My Prayer in a Stockyard
Because of a drought, my husband, John, and I had to either sell our beef cattle at a loss or move them from the Melba Valley, in southwestern Idaho, USA. Fortunately, John found summer range at a cousin’s family farm, located in the Preston area, about 300 miles (480 km) away.
We arranged for a trucker to take all 40 cattle in one load, but he didn’t like the looks of a rough ranch road that led to the cattle pasture, still 20 miles (32 km) away. To our disappointment, he unloaded them at nearby stockyards. There we were, late in the day with 40 head of cattle to transport and no way to do it.
John stopped a local farmer, explained our plight, and asked for help. Minutes later Bishop Steve Meeks and his young son followed us to the stockyards to see what could be done.
The cattle had become unsettled. Seeing a broken section of fence at the stockyard, they ran toward it, seeking freedom. All the cattle hurdled the fence into another enclosure—except for one cow. She managed to get most of the way over, but one hind leg slipped between two fence planks. She ended up hanging precariously on the fence, one front foot barely touching the ground. She kicked her other hind leg furiously in an effort to free herself.
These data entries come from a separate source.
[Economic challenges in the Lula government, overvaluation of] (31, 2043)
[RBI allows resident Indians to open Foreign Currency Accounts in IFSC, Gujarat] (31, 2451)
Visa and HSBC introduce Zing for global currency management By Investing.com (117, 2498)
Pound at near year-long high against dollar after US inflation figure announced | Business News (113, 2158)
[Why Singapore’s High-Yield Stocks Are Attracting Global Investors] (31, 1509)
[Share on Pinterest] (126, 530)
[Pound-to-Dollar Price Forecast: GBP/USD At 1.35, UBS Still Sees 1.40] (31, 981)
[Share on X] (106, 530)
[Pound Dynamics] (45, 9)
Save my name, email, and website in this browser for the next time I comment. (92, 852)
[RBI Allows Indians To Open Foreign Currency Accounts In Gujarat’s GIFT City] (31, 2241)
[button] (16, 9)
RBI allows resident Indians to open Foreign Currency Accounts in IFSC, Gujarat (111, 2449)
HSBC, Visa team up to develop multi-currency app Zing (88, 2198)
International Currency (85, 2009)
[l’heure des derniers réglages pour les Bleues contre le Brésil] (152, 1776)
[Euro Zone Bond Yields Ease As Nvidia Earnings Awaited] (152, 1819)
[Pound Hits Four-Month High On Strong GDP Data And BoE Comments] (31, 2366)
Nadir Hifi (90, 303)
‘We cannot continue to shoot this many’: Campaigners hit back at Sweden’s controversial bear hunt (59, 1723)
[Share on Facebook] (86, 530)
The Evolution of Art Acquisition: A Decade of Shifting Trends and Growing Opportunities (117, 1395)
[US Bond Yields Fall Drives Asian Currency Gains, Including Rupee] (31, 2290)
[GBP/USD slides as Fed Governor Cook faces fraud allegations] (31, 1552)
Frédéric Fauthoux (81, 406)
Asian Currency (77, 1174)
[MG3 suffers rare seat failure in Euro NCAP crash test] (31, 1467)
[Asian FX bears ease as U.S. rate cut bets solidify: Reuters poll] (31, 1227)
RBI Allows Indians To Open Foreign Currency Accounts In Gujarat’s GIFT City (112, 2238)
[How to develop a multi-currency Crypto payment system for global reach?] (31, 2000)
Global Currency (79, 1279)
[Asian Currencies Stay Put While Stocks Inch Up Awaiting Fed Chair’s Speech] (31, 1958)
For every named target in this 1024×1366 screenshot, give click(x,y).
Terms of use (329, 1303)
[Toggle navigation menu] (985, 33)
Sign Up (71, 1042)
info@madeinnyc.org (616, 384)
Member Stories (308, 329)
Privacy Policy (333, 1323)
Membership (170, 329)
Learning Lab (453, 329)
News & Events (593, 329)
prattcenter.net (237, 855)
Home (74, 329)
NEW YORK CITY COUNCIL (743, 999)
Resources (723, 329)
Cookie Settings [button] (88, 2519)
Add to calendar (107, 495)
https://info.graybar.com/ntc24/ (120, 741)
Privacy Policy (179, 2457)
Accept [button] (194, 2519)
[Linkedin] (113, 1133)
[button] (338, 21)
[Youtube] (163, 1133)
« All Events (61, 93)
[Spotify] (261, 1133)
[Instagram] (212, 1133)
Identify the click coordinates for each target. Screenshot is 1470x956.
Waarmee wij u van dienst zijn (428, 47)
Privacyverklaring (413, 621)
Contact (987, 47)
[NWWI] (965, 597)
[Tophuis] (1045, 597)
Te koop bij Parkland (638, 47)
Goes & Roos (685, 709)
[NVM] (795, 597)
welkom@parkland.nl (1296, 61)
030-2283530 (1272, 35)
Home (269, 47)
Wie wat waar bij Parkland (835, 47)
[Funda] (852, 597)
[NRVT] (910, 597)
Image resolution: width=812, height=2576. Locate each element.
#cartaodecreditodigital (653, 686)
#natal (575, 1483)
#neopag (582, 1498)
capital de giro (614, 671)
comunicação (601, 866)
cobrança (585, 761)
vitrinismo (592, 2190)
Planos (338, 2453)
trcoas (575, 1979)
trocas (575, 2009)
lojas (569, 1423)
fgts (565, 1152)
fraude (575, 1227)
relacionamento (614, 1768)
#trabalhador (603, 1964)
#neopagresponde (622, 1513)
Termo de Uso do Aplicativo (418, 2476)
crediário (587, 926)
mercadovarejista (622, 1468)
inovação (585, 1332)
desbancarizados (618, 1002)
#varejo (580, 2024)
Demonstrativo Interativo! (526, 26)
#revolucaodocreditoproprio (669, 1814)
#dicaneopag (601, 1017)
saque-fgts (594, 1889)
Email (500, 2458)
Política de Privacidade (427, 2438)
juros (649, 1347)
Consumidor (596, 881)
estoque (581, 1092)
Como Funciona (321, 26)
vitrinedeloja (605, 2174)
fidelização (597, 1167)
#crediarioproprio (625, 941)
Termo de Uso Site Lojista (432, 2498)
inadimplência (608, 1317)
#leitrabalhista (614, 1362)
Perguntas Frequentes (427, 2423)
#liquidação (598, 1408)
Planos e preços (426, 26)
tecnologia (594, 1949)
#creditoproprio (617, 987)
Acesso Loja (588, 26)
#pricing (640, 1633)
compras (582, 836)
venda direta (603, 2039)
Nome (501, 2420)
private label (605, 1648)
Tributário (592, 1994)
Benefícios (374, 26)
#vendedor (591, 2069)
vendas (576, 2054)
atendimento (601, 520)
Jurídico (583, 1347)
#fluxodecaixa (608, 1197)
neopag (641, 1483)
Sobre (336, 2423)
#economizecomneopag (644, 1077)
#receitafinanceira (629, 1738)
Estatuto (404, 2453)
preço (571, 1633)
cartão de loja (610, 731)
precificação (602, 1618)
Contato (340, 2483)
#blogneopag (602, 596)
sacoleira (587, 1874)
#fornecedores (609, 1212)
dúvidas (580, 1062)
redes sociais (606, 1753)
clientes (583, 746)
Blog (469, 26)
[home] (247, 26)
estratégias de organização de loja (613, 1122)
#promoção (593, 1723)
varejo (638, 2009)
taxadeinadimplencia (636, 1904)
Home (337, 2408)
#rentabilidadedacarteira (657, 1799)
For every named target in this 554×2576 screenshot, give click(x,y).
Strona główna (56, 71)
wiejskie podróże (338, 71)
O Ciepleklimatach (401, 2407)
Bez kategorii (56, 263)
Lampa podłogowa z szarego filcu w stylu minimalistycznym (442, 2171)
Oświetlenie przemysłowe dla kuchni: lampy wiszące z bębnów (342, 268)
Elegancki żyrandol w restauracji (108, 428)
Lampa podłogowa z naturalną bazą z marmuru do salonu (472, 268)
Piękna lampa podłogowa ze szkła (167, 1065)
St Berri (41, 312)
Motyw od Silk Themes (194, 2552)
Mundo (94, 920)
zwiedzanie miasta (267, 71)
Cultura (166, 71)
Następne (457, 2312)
Releasing the cow would require hoisting equipment. If she broke a leg, we would have to put her down. To lose a cow would put considerable financial strain on us.
The cow weighed more than 1,000 pounds (455 kg), and we could not get near her, nor help her if we did. The havoc on the fence made the rest of the cattle nervous.
I didn’t think there was anything we could do, but at that moment I remembered Amulek’s counsel in the Book of Mormon: “Cry unto him when ye are in your fields, yea, over all your flocks” (Alma 34:20). I withdrew myself from the others, knelt down, and prayed with all the sincerity of my heart. Concluding my supplication, I pleaded, “Heavenly Father, please help the cow.”
I returned to the corral, the prayer still lingering on my lips. By now the cattle had quieted somewhat, including the one on the fence.
Suddenly, the largest of the milling animals broke away from the herd. Resisting our efforts to turn her back, she moved toward the dangling cow. Lowering her head, she dropped to her knees, forced her way under the stranded cow, and staggered slowly to her feet. She lifted the tangled cow into the air and then lowered her. The cow was free! A hoist could not have done as well.
As the two cows ran back to the herd, Bishop Meeks stared in disbelief at what he had just witnessed. My tears flowed as I whispered, “Thank You, Heavenly Father.”
Anyone who knows cattle will tell you that cows do not reason things out in their minds. But there is an explanation for this incident. Heavenly Father hears and answers prayers. He answered mine—at a stockyard in Preston, Idaho.
Stacking Wood in Kuopio
In late summer of 1968 my missionary companion, Elder Ken Heaton, and I visited a part-member family in Kuopio, Finland. The mother and daughter were members of the Church, but the father was not.
At the wife’s request, we taught her and her daughter the discussions—loudly enough for the husband to hear from where he was in an adjacent room. When we tried to get him to join us, he said he didn’t have time. On one occasion his excuse was that he had a pile of lumber in the backyard that needed to be cut and stacked for winter.
“If the lumber were all cut and stacked, would you let us teach you?” we asked.
“Yes,” he replied. But there was so much wood, he added, that it would take him a long time before he could complete the job.
Several days later, after waiting for the father to leave for work, my companion and I returned to the home. With the wife’s permission, we spent the entire day cutting and stacking wood. We finished at 5:00 p.m., just before he returned home. We couldn’t wait to see his face, but we scurried away before he caught us. After riding our bicycles home and cleaning up, we pedaled back to the home at about 7:00 p.m.
“OK, the wood is cut!” we proclaimed. “Now will you let us teach you?”
He could only smile, nod his head, and join us in the front room. Several weeks later, after hearing the missionary discussions, this good brother was baptized and confirmed.